▸ The exercise:
Update the records from the line containing "Click the app" through the end, replacing "November" with "December" and leaving everything else unchanged.

[Item position entries]
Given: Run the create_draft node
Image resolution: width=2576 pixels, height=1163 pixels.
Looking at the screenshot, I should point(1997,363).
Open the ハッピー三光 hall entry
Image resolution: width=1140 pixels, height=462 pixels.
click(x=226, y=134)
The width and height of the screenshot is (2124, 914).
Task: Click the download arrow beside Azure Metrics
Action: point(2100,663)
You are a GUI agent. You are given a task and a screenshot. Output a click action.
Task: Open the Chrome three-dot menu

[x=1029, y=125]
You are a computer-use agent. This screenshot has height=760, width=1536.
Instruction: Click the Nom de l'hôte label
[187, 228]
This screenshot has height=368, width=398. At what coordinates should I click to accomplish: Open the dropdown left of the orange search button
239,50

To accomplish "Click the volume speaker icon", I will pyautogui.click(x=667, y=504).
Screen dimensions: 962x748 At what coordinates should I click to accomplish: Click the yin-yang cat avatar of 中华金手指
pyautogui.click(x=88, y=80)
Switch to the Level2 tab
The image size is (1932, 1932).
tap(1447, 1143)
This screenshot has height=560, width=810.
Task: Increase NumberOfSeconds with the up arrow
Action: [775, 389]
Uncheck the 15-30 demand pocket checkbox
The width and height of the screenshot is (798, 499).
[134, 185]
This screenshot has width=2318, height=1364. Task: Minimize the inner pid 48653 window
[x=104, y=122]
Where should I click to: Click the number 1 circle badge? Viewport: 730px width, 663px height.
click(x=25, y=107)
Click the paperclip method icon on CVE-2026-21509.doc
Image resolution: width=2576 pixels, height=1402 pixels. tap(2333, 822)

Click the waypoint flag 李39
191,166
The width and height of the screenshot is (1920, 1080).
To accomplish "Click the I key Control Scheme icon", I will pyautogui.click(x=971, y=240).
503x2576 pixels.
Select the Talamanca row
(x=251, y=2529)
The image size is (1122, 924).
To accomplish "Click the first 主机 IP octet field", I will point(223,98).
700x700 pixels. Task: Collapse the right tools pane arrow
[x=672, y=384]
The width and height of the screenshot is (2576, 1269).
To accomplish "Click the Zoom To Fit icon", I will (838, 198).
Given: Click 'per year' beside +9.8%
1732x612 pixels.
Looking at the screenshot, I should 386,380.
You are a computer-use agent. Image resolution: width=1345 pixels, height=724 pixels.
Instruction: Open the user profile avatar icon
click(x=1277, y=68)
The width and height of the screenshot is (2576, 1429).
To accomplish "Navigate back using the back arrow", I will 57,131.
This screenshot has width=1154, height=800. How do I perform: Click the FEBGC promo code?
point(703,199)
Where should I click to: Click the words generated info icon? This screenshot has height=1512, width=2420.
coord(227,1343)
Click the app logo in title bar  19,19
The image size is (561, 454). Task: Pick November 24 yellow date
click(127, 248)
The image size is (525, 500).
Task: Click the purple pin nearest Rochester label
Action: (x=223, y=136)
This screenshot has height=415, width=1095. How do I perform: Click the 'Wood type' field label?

▸ Expected output:
Click the app logo in title bar  19,19
The image size is (561, 454). Task: Pick December 24 yellow date
click(127, 248)
The image size is (525, 500).
Task: Click the purple pin nearest Rochester label
Action: (x=223, y=136)
This screenshot has height=415, width=1095. How do I perform: Click the 'Wood type' field label?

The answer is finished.